#### Prompt
Present each line of the entries below that holds the word "screenshot".

Extracted records

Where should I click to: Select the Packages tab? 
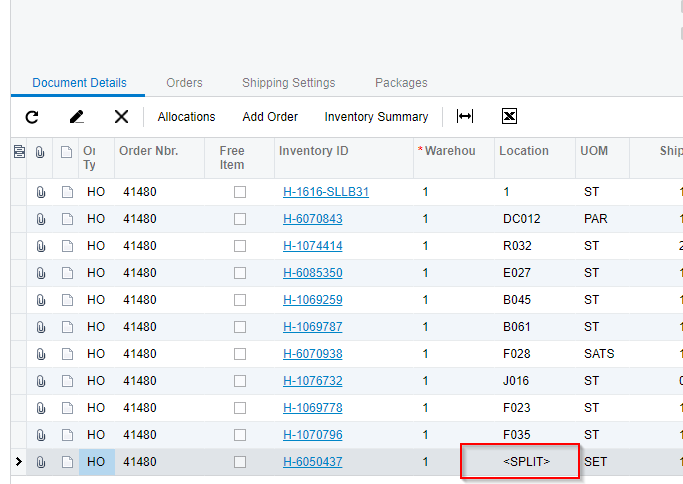401,83
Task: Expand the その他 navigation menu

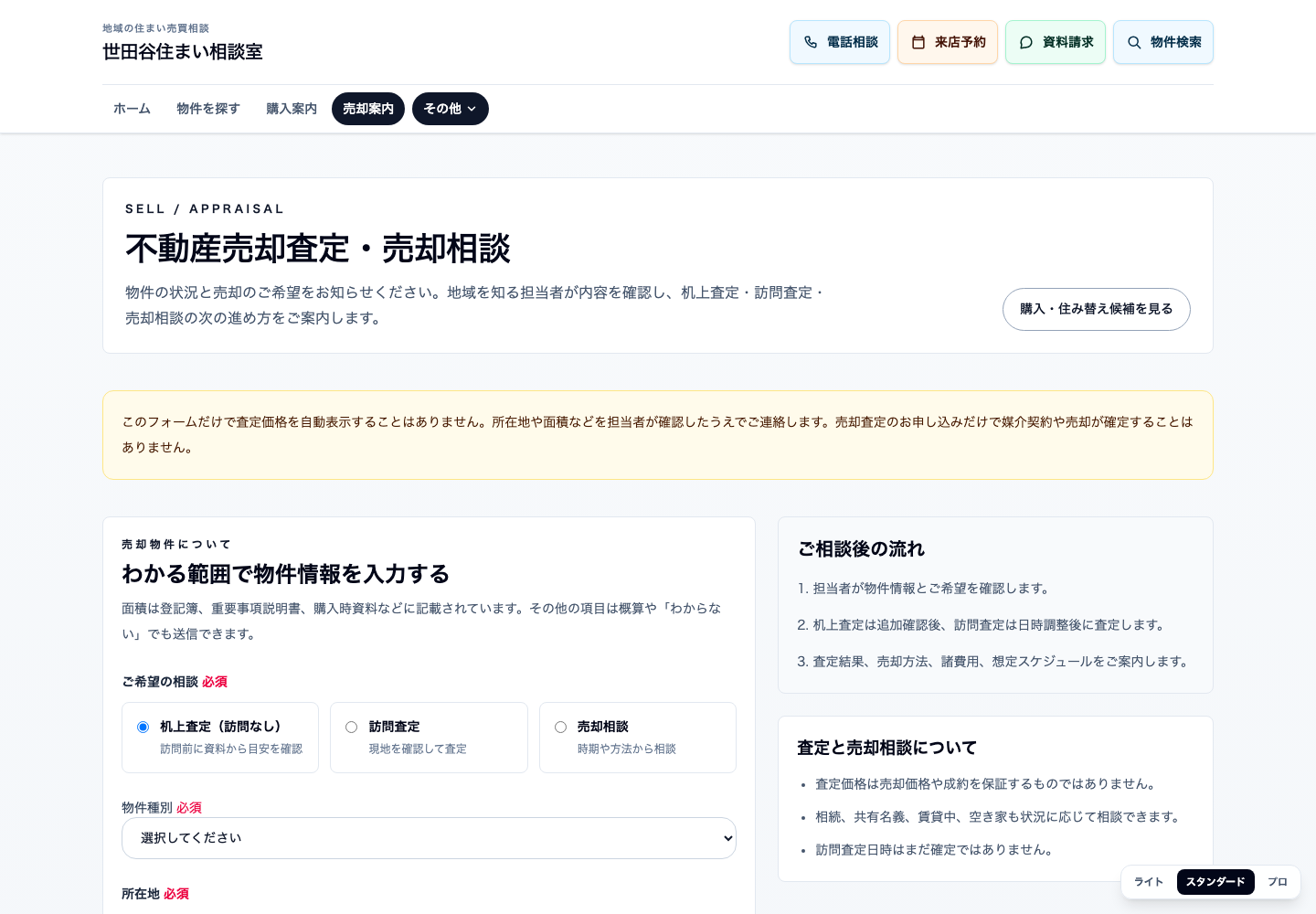Action: tap(451, 109)
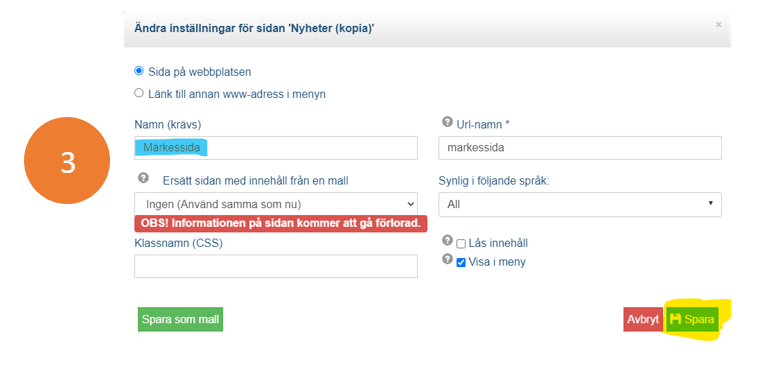Click the Namn field containing Märkessida
Image resolution: width=758 pixels, height=368 pixels.
(x=276, y=147)
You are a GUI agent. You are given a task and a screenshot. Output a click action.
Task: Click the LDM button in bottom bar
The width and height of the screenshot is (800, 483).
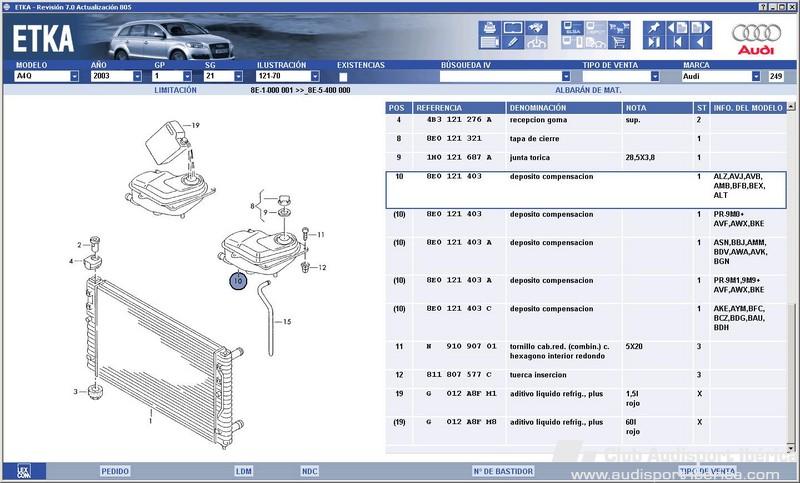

#### Result for this task
You are a GUI agent. You are given a task and a screenshot. Output a click action.
The width and height of the screenshot is (800, 483).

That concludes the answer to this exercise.